2. Entscheidungen der Sozialgerichte zur Grundsicherung nach dem (SGB II)

2.1 – SG Karlsruhe, Urt. v. 06.06.2023 – S 12 AS 2208/22; S 12 AS 1358/23; S 12 AS 1359/23

1. Dem Bundesverfassungsgericht wird die Frage zur Entscheidung vorgelegt, ob § 70 Satz 1 des Zweiten Buches Sozialgesetzbuch – Grundsicherung für Arbeitsuchende – in der Fassung des Artikel 1 Nummer 5 des Gesetzes zur Regelung einer Einmalzahlung der Grundsicherungssysteme an erwachsene Leistungsberechtigte und zur Verlängerung des erleichterten Zugangs zu sozialer Sicherung und zur Änderung des Sozialdienstleister-Einsatzgesetzes aus Anlass der COVID-19-Pandemie (Sozialschutz-Paket III) vom 10.03.2021 mit Wirkung vom 01.04.2021 mit dem Grundrecht auf Gewährleistung eines menschenwürdigen Existenzminimums aus Artikel 1 Absatz 1 des Grundgesetzes in Verbindung mit dem Sozialstaatsprinzip des Artikel 20 Absatz 1 des Grundgesetzes und dem Allgemeinen Gleichheitssatz gemäß Artikel 3 Absatz 1 des Grundgesetzes vereinbar ist.

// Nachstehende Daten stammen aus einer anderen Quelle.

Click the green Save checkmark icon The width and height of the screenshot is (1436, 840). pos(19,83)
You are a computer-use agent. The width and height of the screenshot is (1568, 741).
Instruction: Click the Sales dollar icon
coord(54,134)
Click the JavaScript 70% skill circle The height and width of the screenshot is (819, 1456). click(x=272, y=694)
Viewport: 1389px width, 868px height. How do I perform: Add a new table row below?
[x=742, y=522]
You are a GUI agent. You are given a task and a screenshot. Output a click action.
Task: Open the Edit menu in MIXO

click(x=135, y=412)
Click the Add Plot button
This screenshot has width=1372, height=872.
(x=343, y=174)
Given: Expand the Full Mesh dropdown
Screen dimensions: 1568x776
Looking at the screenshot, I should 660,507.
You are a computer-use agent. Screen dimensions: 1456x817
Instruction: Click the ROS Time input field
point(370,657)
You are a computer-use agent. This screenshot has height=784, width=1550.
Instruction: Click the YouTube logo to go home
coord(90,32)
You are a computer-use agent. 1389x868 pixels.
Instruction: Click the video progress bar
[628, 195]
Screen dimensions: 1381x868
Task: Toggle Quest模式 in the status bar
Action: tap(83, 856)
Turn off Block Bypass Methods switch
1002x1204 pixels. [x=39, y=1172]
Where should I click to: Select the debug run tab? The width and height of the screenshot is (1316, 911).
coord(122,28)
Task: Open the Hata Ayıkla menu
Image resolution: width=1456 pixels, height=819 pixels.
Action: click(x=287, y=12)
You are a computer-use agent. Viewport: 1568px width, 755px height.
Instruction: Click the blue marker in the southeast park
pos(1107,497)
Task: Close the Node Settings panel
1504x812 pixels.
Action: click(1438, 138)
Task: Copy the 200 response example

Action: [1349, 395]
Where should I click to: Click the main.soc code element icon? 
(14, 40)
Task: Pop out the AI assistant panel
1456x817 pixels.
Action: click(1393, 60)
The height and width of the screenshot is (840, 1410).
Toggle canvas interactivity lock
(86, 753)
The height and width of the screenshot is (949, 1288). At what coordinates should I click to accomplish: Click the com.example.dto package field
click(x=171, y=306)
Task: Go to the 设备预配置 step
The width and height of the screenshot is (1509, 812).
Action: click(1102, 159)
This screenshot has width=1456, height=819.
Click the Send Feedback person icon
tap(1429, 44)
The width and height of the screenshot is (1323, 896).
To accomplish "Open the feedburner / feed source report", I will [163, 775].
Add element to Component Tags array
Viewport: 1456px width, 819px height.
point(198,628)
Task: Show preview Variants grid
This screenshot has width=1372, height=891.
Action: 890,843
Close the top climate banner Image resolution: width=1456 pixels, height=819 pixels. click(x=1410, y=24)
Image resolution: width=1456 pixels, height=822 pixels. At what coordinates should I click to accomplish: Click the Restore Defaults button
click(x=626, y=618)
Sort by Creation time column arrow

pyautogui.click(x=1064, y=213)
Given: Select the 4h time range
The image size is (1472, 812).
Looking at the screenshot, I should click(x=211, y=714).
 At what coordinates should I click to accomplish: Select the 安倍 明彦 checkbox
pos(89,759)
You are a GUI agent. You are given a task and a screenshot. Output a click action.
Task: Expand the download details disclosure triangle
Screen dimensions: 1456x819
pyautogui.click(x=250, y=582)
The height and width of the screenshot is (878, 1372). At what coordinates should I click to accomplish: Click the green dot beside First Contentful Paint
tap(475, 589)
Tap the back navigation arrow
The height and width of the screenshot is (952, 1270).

2. Dem Bundesverfassungsgericht wird die Frage zur Entscheidung vorgelegt, ob § 73 des Zweiten Buches Sozialgesetzbuch – Grundsicherung für Arbeitsuchende – in der Fassung des Artikel 1 Nummer 5 des Gesetzes zur Regelung eines Sofortzuschlages und einer Einmalzahlung in den sozialen Mindestsicherungssystemen sowie zur Änderung des Finanzausgleichsgesetzes und weiterer Gesetze vom 23.05.2022 mit Wirkung vom 01.06.2022 mit dem Grundrecht auf Gewährleistung eines menschenwürdigen Existenzminimums aus Artikel 1 Absatz 1 des Grundgesetzes in Verbindung mit dem Sozialstaatsprinzip des Artikel 20 Absatz 1 des Grundgesetzes und dem Allgemeinen Gleichheitssatz gemäß Artikel 3 Absatz 1 des Grundgesetzes vereinbar ist.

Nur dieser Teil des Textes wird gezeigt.